→ Data section:
------------

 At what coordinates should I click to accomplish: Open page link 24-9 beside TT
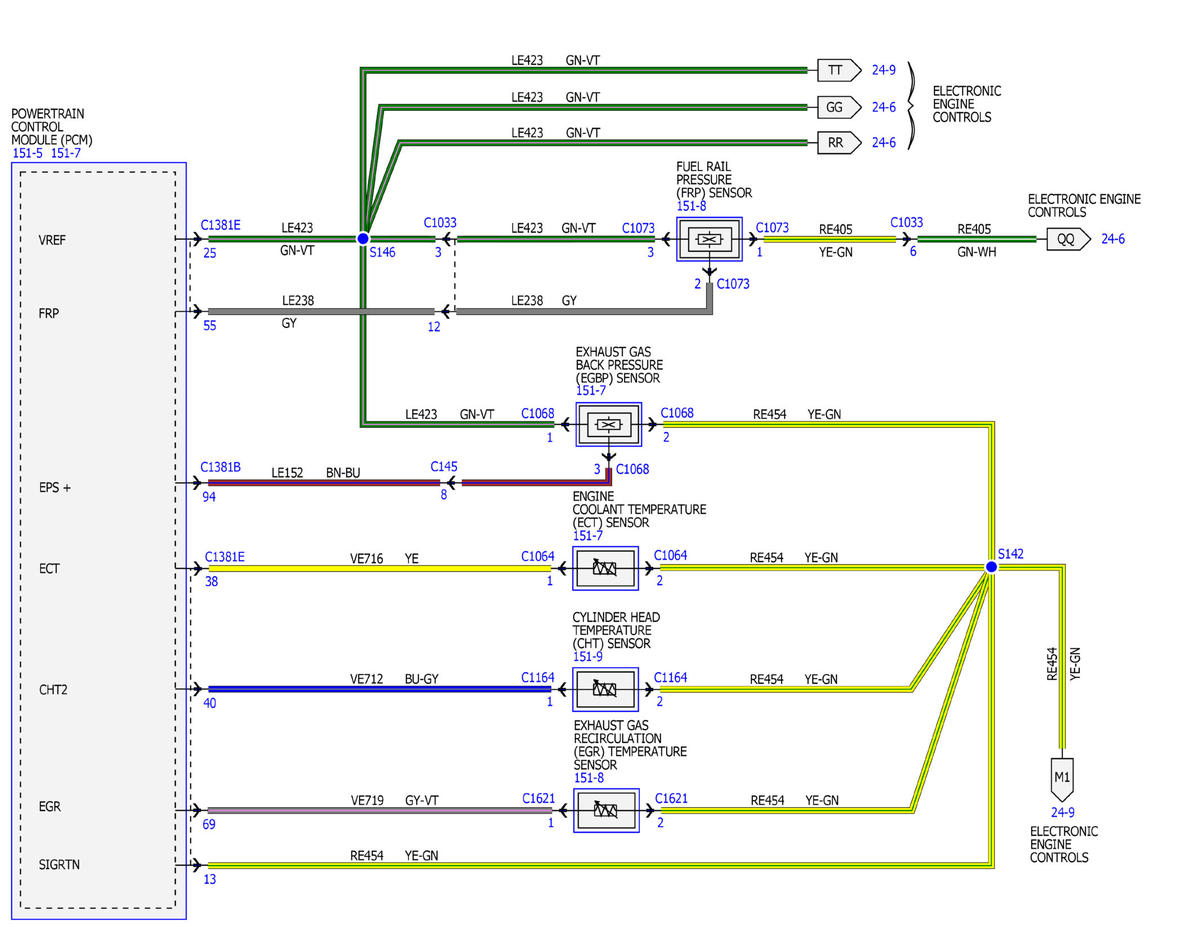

------------

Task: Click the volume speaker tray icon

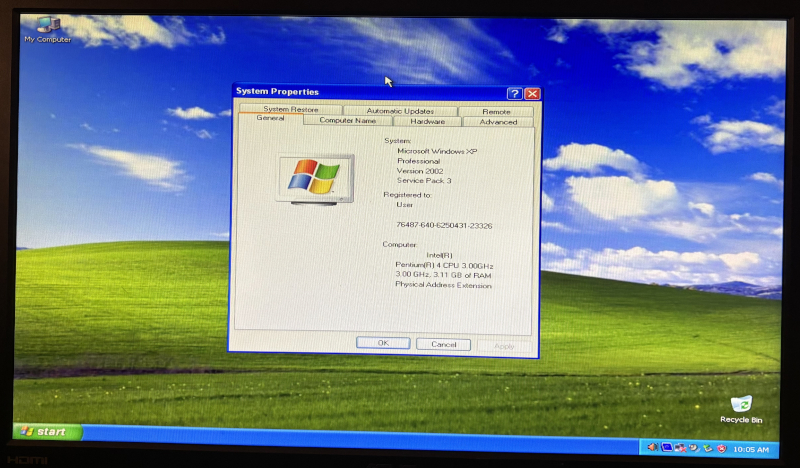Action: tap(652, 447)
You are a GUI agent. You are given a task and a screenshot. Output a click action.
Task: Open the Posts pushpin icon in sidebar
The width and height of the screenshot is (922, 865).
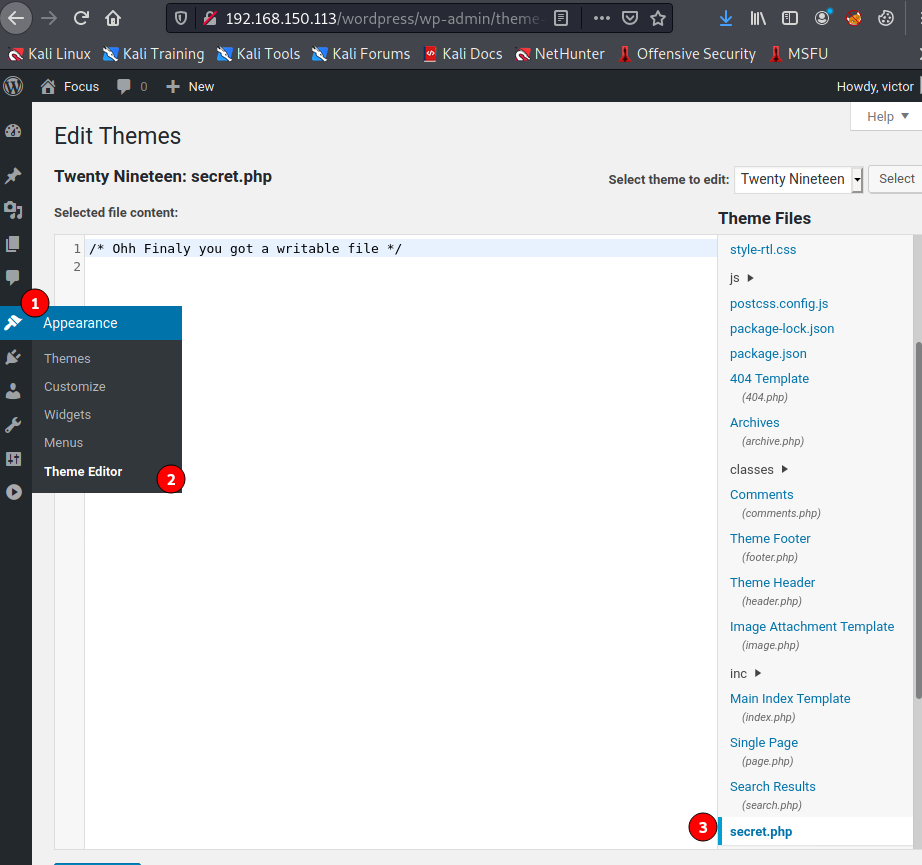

------------

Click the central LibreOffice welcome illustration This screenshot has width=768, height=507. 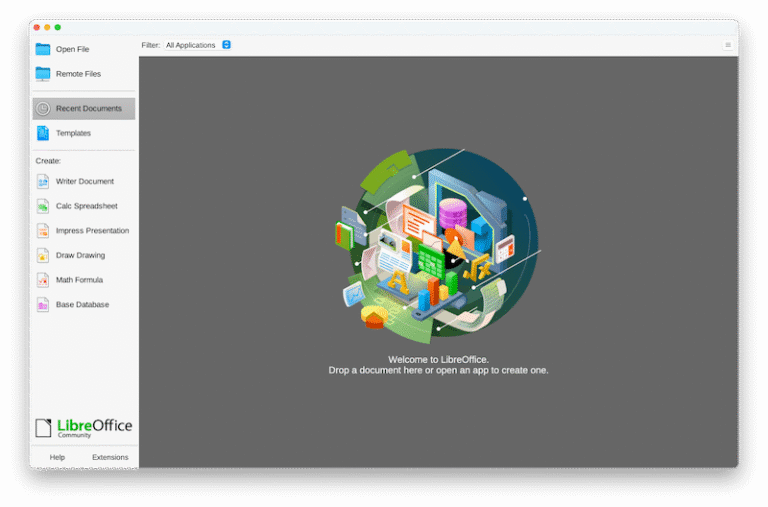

------------

→ What this task involves:
Return, unchanged, the run of lines above that opens with the line containing "Task: Open the Posts pushpin icon in sidebar" and closes with the line containing "The width and". Include both.

→ Task response:
Task: Open the Posts pushpin icon in sidebar
The width and height of the screenshot is (922, 865).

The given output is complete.